Daarnaast maken ook oligotrofe-mesotrofe plassen deel van het heidelandschap (habitattype 3130, zeer belangrijk). Het type komt voor in deelgebieden 1 Bos van Houthulst, 2 Vloethemveld, 3 Zorgvliet-Munkebossen, 6b Bulskampveld en 6d Gulke Putten. Deze vormen een essentieel leefgebied voor de bijlagesoort poelkikker en habitattypische fauna en flora.
Het heidelandschap zal grotendeels gerealiseerd worden door omzetting van naaldhoutaanplanten (in eigendom van het ANB, Provincie of natuurvereniging) in het kader van heideherstelprojecten, zoals in uitgevoerde en lopende projecten al mogelijk bleek, en aangepast opvolgingsbeheer.

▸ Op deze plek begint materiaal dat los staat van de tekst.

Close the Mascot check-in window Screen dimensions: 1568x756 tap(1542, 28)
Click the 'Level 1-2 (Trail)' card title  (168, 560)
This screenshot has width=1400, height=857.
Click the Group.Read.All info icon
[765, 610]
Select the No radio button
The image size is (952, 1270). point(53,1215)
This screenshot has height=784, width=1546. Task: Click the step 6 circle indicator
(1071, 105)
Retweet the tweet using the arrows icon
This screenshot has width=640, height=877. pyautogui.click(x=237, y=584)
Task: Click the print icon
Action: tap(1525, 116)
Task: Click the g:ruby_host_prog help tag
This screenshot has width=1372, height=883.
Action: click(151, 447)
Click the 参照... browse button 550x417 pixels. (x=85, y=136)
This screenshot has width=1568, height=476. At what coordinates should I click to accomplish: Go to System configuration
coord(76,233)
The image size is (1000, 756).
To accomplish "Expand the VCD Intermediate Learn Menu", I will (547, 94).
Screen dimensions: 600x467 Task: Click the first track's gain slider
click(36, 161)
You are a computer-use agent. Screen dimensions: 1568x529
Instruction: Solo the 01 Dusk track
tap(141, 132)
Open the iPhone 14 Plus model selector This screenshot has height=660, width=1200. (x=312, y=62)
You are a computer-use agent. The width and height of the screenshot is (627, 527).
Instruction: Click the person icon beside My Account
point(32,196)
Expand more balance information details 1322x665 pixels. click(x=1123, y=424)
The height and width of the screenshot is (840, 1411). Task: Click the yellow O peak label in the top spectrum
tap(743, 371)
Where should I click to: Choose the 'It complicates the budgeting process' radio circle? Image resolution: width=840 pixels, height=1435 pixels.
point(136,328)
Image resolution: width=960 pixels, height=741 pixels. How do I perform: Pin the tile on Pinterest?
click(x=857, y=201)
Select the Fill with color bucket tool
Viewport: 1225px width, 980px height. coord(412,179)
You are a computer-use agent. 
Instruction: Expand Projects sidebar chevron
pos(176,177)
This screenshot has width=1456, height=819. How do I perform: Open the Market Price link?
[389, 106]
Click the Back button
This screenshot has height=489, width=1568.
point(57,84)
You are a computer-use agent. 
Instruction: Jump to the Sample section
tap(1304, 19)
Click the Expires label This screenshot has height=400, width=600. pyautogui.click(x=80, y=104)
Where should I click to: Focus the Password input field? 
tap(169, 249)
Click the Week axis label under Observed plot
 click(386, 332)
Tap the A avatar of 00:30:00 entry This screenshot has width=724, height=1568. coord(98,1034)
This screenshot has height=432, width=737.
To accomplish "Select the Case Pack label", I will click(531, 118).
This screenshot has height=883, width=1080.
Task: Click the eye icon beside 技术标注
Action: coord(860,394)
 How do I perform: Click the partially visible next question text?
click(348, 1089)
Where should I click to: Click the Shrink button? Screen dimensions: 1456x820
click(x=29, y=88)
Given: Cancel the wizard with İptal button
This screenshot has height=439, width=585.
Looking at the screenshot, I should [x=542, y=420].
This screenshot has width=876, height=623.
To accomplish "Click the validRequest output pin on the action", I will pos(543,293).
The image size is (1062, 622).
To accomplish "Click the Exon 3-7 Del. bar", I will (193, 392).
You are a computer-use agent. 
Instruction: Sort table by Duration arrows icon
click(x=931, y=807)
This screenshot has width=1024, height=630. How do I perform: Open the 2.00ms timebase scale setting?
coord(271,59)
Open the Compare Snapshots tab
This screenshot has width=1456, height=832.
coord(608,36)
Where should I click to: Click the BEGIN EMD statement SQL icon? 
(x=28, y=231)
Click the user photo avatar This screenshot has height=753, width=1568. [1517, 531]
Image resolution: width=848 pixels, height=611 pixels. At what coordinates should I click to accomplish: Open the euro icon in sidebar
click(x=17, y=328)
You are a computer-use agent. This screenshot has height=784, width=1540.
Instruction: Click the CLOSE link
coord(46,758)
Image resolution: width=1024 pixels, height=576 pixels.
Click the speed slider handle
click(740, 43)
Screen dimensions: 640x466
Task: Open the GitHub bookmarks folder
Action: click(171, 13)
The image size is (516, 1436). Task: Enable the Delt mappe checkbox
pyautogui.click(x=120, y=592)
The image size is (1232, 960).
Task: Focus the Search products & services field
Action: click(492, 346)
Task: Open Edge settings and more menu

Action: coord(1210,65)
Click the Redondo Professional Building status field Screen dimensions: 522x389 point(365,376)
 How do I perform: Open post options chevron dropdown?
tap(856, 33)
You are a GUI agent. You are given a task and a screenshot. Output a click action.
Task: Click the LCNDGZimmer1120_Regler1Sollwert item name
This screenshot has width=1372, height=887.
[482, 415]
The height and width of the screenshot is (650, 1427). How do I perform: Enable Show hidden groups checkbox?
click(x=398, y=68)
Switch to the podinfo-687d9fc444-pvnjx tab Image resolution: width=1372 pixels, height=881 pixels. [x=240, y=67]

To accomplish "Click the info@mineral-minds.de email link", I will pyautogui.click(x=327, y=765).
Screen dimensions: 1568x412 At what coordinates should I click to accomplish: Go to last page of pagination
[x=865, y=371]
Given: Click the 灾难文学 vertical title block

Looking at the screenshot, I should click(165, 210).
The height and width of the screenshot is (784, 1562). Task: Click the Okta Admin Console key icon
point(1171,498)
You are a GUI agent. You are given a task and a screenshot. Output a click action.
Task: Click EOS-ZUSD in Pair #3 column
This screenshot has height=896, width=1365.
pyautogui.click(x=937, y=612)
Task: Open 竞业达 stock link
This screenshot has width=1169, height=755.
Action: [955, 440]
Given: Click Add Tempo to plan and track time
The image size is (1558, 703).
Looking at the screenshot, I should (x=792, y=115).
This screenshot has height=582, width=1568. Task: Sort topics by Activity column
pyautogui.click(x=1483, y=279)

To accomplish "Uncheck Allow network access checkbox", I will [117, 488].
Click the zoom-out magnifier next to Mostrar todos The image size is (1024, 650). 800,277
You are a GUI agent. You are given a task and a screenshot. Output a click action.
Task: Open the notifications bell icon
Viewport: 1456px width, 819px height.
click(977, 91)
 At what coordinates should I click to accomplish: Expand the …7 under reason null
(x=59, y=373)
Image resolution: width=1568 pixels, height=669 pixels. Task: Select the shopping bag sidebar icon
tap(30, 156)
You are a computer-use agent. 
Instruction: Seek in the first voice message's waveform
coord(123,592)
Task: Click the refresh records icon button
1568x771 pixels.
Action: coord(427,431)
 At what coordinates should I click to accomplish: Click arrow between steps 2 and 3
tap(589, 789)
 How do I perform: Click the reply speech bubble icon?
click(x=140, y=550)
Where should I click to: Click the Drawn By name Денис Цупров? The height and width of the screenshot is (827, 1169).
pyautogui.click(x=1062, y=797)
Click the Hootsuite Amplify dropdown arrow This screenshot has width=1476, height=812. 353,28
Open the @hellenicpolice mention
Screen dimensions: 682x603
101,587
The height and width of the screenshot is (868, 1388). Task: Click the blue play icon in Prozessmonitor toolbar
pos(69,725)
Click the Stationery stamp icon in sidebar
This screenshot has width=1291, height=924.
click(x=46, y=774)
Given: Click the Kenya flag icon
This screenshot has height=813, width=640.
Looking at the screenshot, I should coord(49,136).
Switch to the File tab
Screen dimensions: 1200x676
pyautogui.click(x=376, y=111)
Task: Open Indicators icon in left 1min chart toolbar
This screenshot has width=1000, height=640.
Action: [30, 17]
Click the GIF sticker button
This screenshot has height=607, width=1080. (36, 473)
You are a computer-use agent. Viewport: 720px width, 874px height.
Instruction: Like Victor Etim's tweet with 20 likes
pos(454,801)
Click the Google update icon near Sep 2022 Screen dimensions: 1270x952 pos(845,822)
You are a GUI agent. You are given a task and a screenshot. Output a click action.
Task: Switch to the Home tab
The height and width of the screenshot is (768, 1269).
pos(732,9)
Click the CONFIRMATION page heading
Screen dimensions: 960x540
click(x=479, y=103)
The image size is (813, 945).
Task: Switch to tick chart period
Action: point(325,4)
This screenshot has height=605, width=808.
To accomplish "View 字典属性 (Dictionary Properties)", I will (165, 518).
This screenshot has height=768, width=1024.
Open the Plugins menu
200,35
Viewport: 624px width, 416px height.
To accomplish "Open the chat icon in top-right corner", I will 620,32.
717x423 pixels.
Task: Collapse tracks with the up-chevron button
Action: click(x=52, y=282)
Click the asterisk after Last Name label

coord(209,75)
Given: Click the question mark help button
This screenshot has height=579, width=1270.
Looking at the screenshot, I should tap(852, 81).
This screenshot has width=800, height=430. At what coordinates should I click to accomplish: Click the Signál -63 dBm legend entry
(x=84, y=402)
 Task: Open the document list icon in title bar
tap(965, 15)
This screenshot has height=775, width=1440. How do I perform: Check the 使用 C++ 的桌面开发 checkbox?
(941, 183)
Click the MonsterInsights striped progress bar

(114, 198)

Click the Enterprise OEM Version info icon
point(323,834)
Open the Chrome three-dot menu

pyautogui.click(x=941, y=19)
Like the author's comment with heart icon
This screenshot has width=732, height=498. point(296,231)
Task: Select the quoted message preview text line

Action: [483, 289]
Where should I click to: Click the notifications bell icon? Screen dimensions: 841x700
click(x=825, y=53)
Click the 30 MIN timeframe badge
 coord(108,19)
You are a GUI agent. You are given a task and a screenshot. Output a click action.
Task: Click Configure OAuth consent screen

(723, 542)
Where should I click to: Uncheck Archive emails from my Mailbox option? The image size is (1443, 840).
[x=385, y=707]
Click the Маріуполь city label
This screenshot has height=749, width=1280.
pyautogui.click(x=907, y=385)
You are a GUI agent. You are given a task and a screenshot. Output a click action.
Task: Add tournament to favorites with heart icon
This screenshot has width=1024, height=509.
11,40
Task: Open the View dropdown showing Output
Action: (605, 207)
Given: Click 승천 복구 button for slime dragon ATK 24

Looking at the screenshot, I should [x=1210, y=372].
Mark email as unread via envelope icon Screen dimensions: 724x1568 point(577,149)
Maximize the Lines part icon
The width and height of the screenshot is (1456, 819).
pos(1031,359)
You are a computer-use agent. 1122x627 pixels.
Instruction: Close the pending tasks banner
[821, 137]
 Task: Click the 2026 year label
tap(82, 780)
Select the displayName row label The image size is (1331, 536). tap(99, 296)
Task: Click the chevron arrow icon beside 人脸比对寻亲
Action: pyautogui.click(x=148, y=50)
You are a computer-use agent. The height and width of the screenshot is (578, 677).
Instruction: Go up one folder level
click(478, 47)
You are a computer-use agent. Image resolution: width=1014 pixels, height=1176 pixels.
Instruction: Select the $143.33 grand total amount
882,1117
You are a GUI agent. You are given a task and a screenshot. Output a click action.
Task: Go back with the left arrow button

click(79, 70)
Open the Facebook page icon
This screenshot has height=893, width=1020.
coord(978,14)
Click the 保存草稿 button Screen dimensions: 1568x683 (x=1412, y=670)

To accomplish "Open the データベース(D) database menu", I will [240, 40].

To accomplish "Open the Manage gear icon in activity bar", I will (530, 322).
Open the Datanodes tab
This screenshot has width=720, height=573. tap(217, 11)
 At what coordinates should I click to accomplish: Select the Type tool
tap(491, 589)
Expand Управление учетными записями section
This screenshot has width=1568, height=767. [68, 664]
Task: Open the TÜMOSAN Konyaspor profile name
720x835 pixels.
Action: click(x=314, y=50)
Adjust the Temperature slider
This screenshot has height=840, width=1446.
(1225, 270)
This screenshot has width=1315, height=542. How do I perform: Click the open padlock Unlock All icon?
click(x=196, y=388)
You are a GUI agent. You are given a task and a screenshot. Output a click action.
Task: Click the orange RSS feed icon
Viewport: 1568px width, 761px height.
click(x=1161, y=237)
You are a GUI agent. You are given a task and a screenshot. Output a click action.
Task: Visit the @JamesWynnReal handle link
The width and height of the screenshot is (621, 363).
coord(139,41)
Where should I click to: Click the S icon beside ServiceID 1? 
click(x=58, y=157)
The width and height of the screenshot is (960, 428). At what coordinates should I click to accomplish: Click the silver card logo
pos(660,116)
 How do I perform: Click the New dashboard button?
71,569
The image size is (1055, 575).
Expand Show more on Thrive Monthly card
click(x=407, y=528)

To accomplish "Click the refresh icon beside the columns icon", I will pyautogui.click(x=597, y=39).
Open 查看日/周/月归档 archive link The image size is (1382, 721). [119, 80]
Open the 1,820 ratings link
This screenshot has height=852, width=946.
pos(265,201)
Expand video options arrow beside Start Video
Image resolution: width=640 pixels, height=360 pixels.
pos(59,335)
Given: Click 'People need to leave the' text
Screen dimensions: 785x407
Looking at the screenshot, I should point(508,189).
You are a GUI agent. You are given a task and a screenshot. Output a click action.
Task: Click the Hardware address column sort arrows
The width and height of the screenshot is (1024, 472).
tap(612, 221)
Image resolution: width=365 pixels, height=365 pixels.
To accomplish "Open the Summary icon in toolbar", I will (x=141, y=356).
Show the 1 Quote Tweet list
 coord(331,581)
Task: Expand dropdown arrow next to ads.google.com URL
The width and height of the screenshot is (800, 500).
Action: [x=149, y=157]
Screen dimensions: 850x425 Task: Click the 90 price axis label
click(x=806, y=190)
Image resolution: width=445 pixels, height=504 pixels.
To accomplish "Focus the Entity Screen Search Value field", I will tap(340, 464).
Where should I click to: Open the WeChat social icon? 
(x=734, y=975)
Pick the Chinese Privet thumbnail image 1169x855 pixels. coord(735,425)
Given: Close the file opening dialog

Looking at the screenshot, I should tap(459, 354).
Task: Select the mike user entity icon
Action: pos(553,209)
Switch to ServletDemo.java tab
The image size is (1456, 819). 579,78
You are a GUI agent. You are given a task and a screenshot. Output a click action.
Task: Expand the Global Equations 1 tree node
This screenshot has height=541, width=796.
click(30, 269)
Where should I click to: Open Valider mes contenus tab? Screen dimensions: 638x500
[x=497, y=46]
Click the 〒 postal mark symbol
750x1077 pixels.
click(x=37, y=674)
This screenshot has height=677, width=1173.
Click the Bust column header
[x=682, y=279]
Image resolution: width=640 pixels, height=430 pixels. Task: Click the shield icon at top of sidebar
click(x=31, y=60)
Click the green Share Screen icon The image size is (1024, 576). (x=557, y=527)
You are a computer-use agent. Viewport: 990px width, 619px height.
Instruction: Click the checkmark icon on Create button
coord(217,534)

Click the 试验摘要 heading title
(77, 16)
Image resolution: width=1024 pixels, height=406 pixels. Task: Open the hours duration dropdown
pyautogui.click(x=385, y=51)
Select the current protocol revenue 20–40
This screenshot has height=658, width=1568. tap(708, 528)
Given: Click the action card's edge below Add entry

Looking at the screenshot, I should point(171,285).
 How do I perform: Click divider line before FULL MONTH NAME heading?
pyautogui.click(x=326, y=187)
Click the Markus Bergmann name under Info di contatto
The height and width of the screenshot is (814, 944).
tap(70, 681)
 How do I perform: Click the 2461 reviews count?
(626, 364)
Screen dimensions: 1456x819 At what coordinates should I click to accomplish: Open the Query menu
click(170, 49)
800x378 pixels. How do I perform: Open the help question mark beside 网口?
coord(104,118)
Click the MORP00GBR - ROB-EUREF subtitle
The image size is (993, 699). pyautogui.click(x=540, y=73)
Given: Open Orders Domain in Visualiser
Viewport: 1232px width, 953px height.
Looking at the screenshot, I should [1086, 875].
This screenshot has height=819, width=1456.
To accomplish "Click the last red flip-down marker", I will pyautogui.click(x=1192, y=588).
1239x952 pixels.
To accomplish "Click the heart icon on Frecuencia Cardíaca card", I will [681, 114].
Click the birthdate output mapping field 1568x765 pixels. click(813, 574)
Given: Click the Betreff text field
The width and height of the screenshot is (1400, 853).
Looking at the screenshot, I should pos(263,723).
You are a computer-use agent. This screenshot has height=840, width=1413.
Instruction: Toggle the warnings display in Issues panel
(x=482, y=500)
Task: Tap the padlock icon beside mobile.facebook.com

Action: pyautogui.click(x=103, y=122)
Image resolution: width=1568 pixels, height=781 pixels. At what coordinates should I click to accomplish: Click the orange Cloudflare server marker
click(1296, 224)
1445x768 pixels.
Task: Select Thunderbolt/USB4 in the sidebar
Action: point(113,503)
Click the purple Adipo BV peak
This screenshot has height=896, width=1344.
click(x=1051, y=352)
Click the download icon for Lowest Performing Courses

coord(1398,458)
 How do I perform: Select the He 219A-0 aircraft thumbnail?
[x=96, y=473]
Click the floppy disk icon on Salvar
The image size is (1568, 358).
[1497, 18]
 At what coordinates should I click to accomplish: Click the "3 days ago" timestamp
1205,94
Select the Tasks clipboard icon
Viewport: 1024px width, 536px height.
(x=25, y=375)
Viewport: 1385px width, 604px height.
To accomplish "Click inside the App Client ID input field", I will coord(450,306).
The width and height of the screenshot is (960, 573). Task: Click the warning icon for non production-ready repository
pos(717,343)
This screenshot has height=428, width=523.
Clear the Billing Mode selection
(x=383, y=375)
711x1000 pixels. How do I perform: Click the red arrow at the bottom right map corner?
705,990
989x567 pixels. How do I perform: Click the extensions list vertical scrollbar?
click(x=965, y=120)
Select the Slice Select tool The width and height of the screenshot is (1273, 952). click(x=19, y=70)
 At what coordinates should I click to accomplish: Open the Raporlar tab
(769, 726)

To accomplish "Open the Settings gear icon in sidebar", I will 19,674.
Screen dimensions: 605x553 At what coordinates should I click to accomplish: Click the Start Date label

HeidelandschapPoelkikkersoort
Planten en dieren
Dit gebied is belangrijk voor de poelkikker, die voorkomt in Vloethemveld en Bulskampveld. Een ander Europees beschermde soort is bittervoorn, in de Vallei van de Zuidleie. In de bunkers, ijskelders en kunstgrotten van private kasteelparken in de omgeving van het gebied overwinteren heel wat vleermuizen. Halfopen landschappen, structuurrijke oudere bosbestanden en waterrijke gebieden met een goede waterkwaliteit en een rijke oevervegetatie vormen het jachtgebied van die dieren.